The collapse of the Soviet Union was finalized on December 26, 1991 when the Supreme Soviet officially dissolved the USSR.

Mikhail Gorbachev had instituted a number of political reforms under the name of Glasnost, which included democratization, relaxing censorship and political repression, and reducing the powers of the KGB. The reforms were intended to break down resistance against Gorbachev's economic reforms from conservative elements within the Communist Party. Under these reforms, much to the alarm of party conservatives, competitive elections were introduced for the posts of officials.

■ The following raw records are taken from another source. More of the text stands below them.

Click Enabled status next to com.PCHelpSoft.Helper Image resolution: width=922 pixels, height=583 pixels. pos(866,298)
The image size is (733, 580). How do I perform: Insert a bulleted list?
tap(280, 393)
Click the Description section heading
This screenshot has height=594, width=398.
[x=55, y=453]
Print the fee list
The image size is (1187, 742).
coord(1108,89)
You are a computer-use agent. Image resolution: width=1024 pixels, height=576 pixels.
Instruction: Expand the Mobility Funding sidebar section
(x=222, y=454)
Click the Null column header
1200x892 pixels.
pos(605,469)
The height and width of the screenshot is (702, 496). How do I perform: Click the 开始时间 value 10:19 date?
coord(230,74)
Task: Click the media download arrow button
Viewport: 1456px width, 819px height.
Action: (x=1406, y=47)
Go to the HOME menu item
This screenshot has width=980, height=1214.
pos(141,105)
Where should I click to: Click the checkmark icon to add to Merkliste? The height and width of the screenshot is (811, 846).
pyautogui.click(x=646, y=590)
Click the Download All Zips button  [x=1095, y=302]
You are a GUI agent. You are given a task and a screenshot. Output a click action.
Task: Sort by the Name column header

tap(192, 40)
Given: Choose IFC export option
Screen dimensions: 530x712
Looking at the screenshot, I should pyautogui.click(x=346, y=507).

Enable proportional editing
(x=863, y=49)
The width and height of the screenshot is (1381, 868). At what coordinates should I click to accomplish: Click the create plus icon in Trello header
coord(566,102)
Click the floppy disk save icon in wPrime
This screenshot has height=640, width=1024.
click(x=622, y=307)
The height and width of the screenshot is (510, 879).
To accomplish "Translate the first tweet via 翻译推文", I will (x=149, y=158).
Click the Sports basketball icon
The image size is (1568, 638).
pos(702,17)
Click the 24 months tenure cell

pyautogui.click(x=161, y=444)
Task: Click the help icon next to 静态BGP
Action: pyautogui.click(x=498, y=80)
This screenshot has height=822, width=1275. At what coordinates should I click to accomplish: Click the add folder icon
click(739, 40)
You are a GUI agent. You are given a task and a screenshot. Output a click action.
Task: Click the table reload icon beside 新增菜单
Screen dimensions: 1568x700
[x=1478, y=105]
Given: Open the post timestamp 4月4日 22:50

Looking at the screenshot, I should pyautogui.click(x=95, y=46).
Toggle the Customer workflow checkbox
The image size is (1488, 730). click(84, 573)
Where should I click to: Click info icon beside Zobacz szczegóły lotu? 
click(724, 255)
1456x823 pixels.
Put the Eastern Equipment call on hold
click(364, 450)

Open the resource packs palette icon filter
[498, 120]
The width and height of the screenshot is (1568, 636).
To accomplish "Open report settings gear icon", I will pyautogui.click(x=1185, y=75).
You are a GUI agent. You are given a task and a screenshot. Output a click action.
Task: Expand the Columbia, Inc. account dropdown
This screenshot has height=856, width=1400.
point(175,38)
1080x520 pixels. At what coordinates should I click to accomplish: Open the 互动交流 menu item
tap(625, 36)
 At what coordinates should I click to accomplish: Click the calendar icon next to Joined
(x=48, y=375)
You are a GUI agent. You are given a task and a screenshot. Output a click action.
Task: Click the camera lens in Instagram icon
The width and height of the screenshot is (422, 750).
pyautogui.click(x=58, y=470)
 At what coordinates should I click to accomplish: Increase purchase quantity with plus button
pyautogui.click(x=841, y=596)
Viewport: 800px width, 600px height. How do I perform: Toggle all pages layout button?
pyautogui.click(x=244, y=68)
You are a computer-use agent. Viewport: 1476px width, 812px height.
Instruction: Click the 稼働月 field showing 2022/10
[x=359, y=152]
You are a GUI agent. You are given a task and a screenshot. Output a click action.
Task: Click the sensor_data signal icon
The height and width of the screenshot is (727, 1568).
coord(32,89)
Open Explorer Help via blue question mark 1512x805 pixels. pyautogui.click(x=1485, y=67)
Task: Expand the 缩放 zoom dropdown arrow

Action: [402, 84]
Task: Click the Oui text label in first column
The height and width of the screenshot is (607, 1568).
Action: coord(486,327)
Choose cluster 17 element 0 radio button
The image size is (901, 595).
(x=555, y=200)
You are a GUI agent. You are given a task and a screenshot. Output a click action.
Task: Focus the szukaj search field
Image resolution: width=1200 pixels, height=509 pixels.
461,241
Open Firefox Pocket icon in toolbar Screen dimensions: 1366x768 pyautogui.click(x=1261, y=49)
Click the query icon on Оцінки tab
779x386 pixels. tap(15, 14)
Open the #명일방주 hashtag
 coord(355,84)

Gorbachev's relaxation of censorship and attempts to create more political openness had the unintended effect of re-awakening long-suppressed nationalist and anti-Russian feelings in the Soviet Union's constituent republics. During the 1980s calls for greater independence from Moscow's rule grew louder. This was especially marked in the Baltic Republics of Estonia, Lithuania and Latvia, which had been annexed into the Soviet Union by Stalin in 1940. Nationalist feeling also took hold in other Soviet republics such as the Ukraine and Azerbaijan. These nationalist movements were strengthened greatly by the declining Soviet economy, whereby Moscow's rule became a convenient scapegoat for economic troubles. Gorbachev had accidentally unleashed a force that would ultimately destroy the Soviet Union.

On February 15, 1989, Soviet forces completed their withdrawal from Afghanistan. The Soviet Union continued to support the communist Democratic Republic of Afghanistan with substantial aid until the end of 1991. In 1989 the communist governments of the Soviet Union's satellite states were overthrown one by one with feeble resistance from Moscow.

By the late 1980s the process of openness and democratisation began to run out of control, and went far beyond what Gorbachev had intended. In elections to the regional assemblies of the Soviet Union's constituent republics, nationalists swept the board. As Gorbachev had weakened the system of internal political repression, the ability of the USSR's central Moscow government to impose its will on the USSR's constituent republics had been largely undermined.

On February 7, 1990, the Central Committee of the Soviet Communist Party agreed to give up its monopoly of power. The USSR's constituent republics began to assert their national sovereignty over Moscow, and started a "war of laws" with the central Moscow government, this involved the governments of the constituent republics repudiating all-union legislation where it conflicted with local laws, asserting control over their local economies and refusing to pay tax revenue to the central Moscow government. This strife caused economic dislocation, as supply lines in the economy were broken, and caused the Soviet economy to decline further.

Gorbachev made desperate and ill-fated attempts to assert control, notably in the Baltic Republics, but the power and authority of the central government had been dramatically and irreversibly undermined. On March 11, 1990, Lithuania declared independence and pulled out of the union. However, a large part of the population of the Lithuanian SSR comprised ethnic Russianss, and the Red Army had a strong presence there. The Soviet Union initiated an economic blockade of Lithuania and kept troops there "to secure the rights of ethnic Russians." In January 1991, clashes between Soviet troops and Lithuanian civilians occurred, leaving 20 dead. This further weakened the Soviet Union's legitimacy, internationally and domestically. On March 30, 1990, the Estonian supreme council declared Soviet power in Estonia since 1940 to have been illegal, and started a process to re-establish Estonia as an independent state.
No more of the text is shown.